Introduction: The Mitrofanoff principle was originally described in paediatric population as a method to provide an alternative access to the bladder. It creates a conduit to the bladder through which patients with a sensitive, absent or traumatized urethra can perform clean intermittent catheterization (CIC) easily. We report our experience with complete laparoscopic approach in an adult patient with complex urogenital malformation and multiple previous surgeries.
Methods: 39 years old female patient born with urogenital sinus plus anorectal atresia and bicornuate uterus with several reconstructive surgeries during neonatal and infant period. Previous to the surgery, the patient was performing several CIC per day with increasing difficulty, pain and urethrorrhagia. The patient was incontinent due to elevate post-voiding residue due to an ineffective evacuation by catheter. Low bladder pressure was confirmed by urodynamics. Pelvic MRI showed atypical morphology of the bladder after previous surgery plus cystic image in the right iliac fossa related to anexial cyst without visualizing the anal sphincter complex.
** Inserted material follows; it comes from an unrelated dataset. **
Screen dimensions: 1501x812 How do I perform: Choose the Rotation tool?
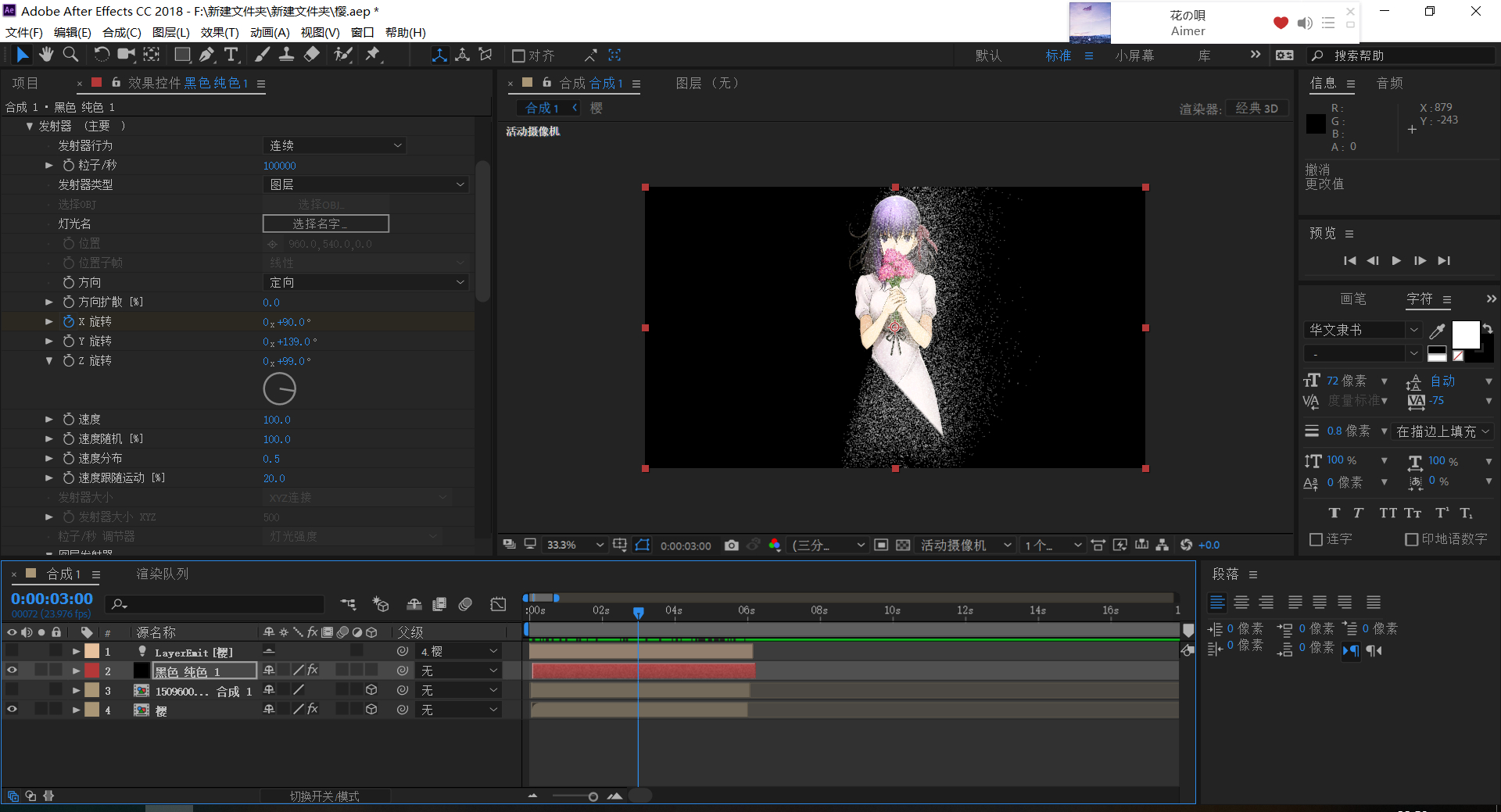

Results: A 4 port transperitoneal approach was used :2 of 10 mm laparoscopic ports and 2 of 5mm ports. The 10 mm camera port was placed trough the umbilicus and the rest in the midline and lateral to the edge of the rectus abdominis muscle. After liberation of several abdominal adherences, we found the appendix and right hemicolon medially and cranially displaced. The appendix was harvested with preservation of the vascular supply and ligated at its base. The appendix was assessed to determine whether the length was adequate to reach the anterior abdominal wall. The bladder was filled with saline and a 3 cm vertical seromuscular incision was made in the right posterior wall of the bladder down to the mucosa. Appendicovesical anastomosis was then performed, and seromuscular layer of the bladder was closed creating a tunnel for the appendix. The tightness of the bladder anastomosis was tested by bladder filling. Care was taken to ensure absence of twisting or tension on the appendiceal mesentery. The appendix was then brought up to the abdominal wall and a catheterizable stoma was created with 8 Fr catheter left through the appendix. The operative time was 300 min and estimated blood loss was 120 cc. The patient was discharged at eighth day.
Conclusions: Pure laparoscopic Mitrofanoff appendicovesicostomy is feasible in adult patients even with previous and complicated surgeries. Pure laparoscopic Mitrofanoff is associated with reasonable outcome, early recovery and good cosmesis. The main disadvantage is the long operative time due to anatomical challenges.